If it's really such a weird material for your town, you can substitute anything waterproof & slick. You could even do a hard base out of cardboard or wood, then layer on vinyl to waterproof...?


----------



## ChubbyPuppy74 (Sep 30, 2012)

When I had my C&C cage I got my coroplast from Fast signs 8 x 4 for $20. I believe they have some in Maryland i'm not sure if they sell coroplast from their stores. C&C cages are great because they are large. But can be difficult to heat due to their size. I couldn't get mine to heat entirely so I had to switch to ferrret nations and have loved them ever since. Especially now that I have another hedgehog they are stack able. 

And personally I think a 2x5 cage for a hedgehog is a little too big. It's nice to have a big cage and sure hedgehogs love to move around but some may get "lost" in big cages. Some may not be comfortable in such a large cage.

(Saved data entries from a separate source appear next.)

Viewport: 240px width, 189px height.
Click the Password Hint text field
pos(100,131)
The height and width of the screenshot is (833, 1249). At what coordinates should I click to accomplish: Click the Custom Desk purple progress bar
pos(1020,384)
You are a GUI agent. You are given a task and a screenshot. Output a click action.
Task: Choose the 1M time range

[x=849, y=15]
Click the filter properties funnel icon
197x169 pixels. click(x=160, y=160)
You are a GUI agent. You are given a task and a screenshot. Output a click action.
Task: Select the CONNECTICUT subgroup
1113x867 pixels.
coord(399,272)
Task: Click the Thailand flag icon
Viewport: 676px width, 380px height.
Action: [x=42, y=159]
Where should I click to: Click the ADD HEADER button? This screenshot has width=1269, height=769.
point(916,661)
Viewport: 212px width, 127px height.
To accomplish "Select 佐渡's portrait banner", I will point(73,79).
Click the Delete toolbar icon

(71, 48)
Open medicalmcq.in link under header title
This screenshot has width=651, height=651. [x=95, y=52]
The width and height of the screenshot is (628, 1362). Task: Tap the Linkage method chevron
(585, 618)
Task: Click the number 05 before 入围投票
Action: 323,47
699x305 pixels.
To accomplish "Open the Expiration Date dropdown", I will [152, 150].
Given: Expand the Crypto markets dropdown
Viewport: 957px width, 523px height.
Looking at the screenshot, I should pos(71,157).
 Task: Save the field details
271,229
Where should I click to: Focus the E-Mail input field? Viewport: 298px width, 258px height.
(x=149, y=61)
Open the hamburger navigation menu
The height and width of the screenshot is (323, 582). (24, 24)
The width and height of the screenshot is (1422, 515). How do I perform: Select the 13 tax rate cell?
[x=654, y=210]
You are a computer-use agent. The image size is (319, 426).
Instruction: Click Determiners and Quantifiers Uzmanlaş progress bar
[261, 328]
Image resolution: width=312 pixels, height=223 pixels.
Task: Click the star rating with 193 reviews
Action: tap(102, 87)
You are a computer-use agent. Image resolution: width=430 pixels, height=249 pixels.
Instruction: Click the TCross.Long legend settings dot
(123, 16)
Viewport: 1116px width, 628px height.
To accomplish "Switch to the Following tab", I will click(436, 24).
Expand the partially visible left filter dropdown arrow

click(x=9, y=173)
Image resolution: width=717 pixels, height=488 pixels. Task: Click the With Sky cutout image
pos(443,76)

My little nutmeg was in a C&C cage until I realized she never used the extra space and with heat problem we switched her. If you need a heat source it will be nearly impossible with CHE's. So it would need to be run on space heater or your house needs to be at a consistent range of temperatures. A 2x3 provides more than enough room for a hedgehog to run around and have it not too big.


----------



## Nancy (Aug 22, 2008)

I'd go with a Critter or Ferret Nation before a C&C. A FN is easier to heat and is escape and enter proof. 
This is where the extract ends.